台南周辺には、西拉雅族などの台湾原住民が暮らしていましたが、1624年、オランダが現在の台南市内の安平にゼーランディア城(熱蘭遮城)を築き、台湾南部の拠点としました。台南はこの頃から国際貿易の港として発展します。1662年、明朝の遺臣で長崎平戸生まれの鄭成功がオランダを追放し、台湾を反清復明の拠点とし、台南が政治の中心となりました。近松門左衛門の「国姓爺合戦」は、これを題材にしたものです。

「民族英雄」鄭成功の銅像

その後、清により台湾府が設置されました。天津条約に基づいて1865年に安平が開港すると、英米独などの商社が進出し、商業都市として発展しました。
日清戦争後の日本統治時代、次第に政治経済の中心は台北へ移りましたが、台南は戦後から現在に至るまで古都、台湾最古の都市として文化的存在感を保ちました。現在は歴史都市・グルメの街として人気があります。

高鉄(新幹線)台南駅

安平古堡(ゼーランディア城)
17世紀にオランダ東インド会社が築いた要塞跡で、台湾最古の西洋式城跡。鄭成功の攻撃でオランダ勢力はここから退去しました。清代には荒れ果てましたが、日本統治時代に再建されました。

安平樹屋
1865年の安平開港によってイギリスの「徳記洋行」など外国商社が安平に進出しました。安平樹屋は、もともと「徳記洋行」の倉庫だったものが、日本統治時代に「大日本塩業」の倉庫になりました。現在は、建物や庭、水車などが保存されており、ガジュマルが繁っています。
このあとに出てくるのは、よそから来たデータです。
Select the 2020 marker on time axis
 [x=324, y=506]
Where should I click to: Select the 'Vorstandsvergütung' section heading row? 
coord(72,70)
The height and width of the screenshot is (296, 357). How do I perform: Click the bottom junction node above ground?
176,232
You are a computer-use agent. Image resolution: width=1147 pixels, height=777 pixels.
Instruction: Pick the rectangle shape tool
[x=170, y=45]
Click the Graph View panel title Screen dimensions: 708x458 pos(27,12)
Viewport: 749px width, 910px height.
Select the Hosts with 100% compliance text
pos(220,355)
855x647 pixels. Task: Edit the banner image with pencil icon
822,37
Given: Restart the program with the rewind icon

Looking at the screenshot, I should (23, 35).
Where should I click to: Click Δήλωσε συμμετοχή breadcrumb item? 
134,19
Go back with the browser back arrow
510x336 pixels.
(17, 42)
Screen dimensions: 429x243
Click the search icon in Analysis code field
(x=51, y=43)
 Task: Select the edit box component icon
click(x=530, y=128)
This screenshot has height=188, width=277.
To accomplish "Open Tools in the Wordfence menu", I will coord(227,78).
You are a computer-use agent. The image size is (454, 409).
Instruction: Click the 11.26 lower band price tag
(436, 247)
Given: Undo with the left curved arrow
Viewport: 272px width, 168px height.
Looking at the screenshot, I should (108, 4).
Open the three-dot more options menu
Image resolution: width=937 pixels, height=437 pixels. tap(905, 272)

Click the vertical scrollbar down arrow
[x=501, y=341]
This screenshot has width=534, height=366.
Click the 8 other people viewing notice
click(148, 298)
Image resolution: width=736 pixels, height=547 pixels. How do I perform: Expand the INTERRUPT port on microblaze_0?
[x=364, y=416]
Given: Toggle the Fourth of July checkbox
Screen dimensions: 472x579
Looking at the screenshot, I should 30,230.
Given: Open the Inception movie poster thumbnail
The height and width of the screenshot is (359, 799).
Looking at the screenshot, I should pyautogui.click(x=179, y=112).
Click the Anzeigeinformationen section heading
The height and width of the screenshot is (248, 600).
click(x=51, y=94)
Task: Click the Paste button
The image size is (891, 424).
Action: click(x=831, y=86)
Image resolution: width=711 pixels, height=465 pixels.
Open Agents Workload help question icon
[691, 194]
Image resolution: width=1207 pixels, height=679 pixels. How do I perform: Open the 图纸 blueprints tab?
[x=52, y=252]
私たちは安平を歩いて喉が乾いたので、ここの敷地内にあるカフェに立ち寄り、美味しいジュースを飲んでリフレッシュしました。

サトウキビのレモンジュースは甘さと酸味が絶妙のバランス
果物の宝庫が生み出すパッションフルーツのグリーンティー

赤崁樓
プロヴィンティア城と呼ばれたこの城は1653年にオランダ人が築き、行政・商業の中心となりました。清朝時代に地震もあって倒壊しましたが、文昌閣と海神廟は、光緒帝の時代に再建されました。日本統治時代は陸軍衛戊医院とされ、その後も修築が重ねられました。

台南孔子廟
1665年建立、台湾最古の孔子廟(孔子を祀る学問・文化の寺院)。かつては教育・行政の中心として機能し、台湾の儒教文化の重要拠点でした。

国立台湾文学館 (旧台南州庁)
日本統治期の行政庁舎として建てられた建物で、現在は文学の博物館として使われています。東京駅丸の内駅舎などを設計した辰野金吾の弟子である森山松之助が、この建物を含め、台南の重要な近代建築を設計・監修しました。赤レンガに白い花崗岩の帯状模様を入れる設計は辰野式と呼ばれています。

林百貨店
1932年に山口県出身の林芳一により創立された百貨店。戦争で損傷した後、工場や事務所にも使われましたが、復元されて2013年に完成し、土産物や雑貨などのお洒落な店舗が並んでいます。屋上には神社があります。